煌虹の末裔 / 紀佐弦

本の感想, 作者名 か行紀佐弦

女ったらしだが腕に自信のある元軍人の運び屋ライアは、ワケありの美女アリスとそのお供の狼ナギをアリスの両親の元に送り届ける仕事を請け負う。破格の報酬に美女との旅と浮かれていたライアだが、アリスを狙う

アリス命の狼兄弟がいいですね(基本です)。

レガロシリーズの単発?新作。全く存じ上げていない作者さんなんですが、これはきっとツボかも!(表紙の狼くんたちが)と思って読んでみました。かなり最初の方でアリスの種明かしされちゃうんで書いちゃいますが、貴重種の少女と、彼女をつけねらう研究者とかHenntaiさんから彼女を護りながら送り届ける仕事を請け負ったライアの冒険物語です。

この物語、設定がしっかりしていて、物語の背景や世界の成り立ちが語られるところでワクワクしました。(個人的な基準で)懲りすぎず、かといって薄くもなくちょうどいい具合でした。「昼」のアリスと「夜」のアリスに対するライアの態度の差もちょっと面白く、そしてそれを反省して真っ正面から向き合おうとするところもなかなかによかったです。女ったらしだけど。
そしてやはり特筆すべきは狼兄弟ナギとタツル。人型でも狼型でも基本的にアリスが好きすぎる事はよく分かりました。チートなほど強いのに、アリスのことしか見えてない……こういう盲目っぷりは好きです(基本)。チートといえば、味方側の登場人物がだいたい強すぎるので、ピンチになってもわりに安心して読めるというところもある意味安心要素かもしれません。

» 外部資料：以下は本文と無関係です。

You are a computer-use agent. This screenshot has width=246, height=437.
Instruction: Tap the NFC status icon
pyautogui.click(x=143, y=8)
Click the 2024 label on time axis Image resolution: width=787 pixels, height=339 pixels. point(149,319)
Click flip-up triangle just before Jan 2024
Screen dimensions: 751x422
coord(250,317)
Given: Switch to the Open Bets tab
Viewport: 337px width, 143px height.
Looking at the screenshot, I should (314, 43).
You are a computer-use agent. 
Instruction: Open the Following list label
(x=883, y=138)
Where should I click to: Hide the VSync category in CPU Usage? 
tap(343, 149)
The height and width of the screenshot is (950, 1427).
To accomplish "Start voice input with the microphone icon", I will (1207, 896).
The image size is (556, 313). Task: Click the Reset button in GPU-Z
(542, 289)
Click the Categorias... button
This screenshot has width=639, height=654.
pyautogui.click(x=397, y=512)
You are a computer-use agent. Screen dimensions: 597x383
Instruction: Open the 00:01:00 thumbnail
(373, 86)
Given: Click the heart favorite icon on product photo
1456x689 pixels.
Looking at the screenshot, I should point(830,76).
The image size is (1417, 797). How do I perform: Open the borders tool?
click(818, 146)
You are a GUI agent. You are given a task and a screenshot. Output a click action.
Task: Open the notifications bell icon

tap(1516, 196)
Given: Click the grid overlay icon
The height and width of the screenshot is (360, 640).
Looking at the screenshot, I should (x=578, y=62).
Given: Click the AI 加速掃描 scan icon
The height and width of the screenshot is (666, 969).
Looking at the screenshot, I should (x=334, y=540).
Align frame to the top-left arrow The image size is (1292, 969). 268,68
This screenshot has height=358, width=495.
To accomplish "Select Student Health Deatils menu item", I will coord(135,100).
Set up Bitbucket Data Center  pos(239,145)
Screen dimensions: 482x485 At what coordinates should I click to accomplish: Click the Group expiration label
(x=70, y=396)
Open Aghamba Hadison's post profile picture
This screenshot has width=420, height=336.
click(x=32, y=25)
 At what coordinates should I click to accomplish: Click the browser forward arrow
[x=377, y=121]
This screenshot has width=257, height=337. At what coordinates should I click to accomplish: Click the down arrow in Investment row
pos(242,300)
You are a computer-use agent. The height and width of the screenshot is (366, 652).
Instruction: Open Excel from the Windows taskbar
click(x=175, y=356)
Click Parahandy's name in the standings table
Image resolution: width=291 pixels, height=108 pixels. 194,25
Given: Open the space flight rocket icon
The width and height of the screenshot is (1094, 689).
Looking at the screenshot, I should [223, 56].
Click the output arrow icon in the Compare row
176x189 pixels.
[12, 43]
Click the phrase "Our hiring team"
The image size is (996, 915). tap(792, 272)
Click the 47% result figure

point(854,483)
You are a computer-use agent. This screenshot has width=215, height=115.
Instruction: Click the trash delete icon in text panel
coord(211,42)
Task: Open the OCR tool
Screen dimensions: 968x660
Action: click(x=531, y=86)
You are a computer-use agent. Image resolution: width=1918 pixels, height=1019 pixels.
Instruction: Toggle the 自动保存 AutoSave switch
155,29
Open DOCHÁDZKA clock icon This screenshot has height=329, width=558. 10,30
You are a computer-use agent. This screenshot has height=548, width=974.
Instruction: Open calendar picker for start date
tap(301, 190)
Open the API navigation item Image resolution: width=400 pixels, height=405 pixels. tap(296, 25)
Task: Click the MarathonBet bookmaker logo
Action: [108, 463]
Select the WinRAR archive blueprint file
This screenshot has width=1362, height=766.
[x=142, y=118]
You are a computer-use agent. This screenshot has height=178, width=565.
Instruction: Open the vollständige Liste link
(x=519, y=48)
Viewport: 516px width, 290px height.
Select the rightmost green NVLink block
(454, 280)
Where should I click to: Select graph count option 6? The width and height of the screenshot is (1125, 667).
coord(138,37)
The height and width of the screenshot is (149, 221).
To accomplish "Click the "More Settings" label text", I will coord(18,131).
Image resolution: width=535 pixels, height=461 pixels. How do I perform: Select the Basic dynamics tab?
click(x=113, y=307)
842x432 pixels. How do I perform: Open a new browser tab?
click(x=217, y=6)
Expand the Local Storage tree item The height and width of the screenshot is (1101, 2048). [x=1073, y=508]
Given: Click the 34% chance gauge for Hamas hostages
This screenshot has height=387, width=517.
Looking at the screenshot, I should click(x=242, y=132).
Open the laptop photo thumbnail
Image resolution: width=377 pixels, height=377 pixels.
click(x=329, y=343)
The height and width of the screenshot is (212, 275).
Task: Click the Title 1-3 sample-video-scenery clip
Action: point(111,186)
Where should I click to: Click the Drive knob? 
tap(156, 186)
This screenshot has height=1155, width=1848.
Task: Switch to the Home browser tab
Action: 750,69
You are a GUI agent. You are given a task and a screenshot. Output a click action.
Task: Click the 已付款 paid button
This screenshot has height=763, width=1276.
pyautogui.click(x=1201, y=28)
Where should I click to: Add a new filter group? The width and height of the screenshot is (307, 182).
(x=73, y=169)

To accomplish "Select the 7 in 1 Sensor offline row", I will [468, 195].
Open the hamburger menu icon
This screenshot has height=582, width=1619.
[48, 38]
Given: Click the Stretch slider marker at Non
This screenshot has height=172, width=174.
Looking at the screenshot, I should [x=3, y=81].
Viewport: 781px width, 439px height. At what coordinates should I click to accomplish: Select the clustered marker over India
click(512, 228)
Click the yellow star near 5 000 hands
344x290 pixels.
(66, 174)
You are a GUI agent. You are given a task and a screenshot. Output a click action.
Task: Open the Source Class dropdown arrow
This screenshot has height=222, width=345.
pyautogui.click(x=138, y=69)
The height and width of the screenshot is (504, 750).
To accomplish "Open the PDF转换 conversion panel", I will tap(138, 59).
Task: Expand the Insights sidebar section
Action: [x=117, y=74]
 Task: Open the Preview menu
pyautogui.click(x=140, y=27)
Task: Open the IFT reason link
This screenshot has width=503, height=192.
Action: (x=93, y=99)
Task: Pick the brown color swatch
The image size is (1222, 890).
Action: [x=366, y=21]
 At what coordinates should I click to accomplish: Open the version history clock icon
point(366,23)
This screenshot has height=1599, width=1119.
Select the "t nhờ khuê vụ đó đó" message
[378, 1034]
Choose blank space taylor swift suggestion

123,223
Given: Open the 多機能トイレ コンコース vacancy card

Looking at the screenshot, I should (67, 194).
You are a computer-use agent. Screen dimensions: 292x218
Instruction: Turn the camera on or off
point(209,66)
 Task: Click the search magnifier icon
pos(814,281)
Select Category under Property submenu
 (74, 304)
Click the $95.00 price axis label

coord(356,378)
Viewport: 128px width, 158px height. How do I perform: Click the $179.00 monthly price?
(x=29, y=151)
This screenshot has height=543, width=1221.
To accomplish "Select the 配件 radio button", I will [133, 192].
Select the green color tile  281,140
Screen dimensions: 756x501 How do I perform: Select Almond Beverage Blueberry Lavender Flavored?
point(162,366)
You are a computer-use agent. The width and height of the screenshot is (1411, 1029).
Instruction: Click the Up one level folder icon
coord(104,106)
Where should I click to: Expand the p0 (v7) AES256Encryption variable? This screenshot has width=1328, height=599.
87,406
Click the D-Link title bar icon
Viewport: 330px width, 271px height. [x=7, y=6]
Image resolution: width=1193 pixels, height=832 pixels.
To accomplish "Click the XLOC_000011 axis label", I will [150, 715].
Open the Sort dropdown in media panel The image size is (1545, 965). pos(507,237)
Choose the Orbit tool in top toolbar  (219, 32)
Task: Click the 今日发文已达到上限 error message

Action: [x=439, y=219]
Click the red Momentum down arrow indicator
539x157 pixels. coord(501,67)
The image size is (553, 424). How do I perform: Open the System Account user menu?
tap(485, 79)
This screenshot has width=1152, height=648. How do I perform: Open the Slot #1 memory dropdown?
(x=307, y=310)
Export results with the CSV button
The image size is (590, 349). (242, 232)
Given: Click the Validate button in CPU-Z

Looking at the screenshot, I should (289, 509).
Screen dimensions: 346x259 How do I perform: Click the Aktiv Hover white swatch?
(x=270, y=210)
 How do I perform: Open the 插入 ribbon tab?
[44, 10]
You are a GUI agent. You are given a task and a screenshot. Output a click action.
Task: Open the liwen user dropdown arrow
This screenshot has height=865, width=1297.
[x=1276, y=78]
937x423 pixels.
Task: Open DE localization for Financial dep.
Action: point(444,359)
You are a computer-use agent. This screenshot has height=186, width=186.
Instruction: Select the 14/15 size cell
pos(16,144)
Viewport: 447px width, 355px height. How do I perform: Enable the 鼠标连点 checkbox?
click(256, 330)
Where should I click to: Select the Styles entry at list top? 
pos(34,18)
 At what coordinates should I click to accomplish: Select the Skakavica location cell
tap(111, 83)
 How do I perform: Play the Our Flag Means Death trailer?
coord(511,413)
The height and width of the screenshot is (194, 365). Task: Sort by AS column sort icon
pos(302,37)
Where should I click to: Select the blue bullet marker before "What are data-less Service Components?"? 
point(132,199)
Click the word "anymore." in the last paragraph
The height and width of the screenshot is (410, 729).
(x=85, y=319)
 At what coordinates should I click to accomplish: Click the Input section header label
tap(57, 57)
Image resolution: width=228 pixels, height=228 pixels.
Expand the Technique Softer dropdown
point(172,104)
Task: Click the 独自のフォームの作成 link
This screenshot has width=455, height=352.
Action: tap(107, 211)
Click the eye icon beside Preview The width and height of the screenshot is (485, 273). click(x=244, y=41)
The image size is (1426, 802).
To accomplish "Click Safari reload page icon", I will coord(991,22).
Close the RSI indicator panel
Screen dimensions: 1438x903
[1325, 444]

で、全体的には楽しめたんですが、いくつかむむむ、と思うところもありました。細かいところでは設定解説のところでちょっと目がすべってしまったのと、一番大きいのは「地の文」での混乱、かな。うまく説明できませんが、地の文での解説部分と登場人物の思考が入り交じっているというか……そのあたりがちょっとややこしくて、この子、ここまで知ってたんかいな(流れ的に知っていたらおかしいよな、と思うところがあった)、と何回か違和感感じてしまったのも事実で。このあたりがもっとすっきりするともっと純粋に物語を楽しめたのに違いないので、ちょっと残念です。

img煌虹の末裔
紀佐弦/榊空也
レガロ(2011.04)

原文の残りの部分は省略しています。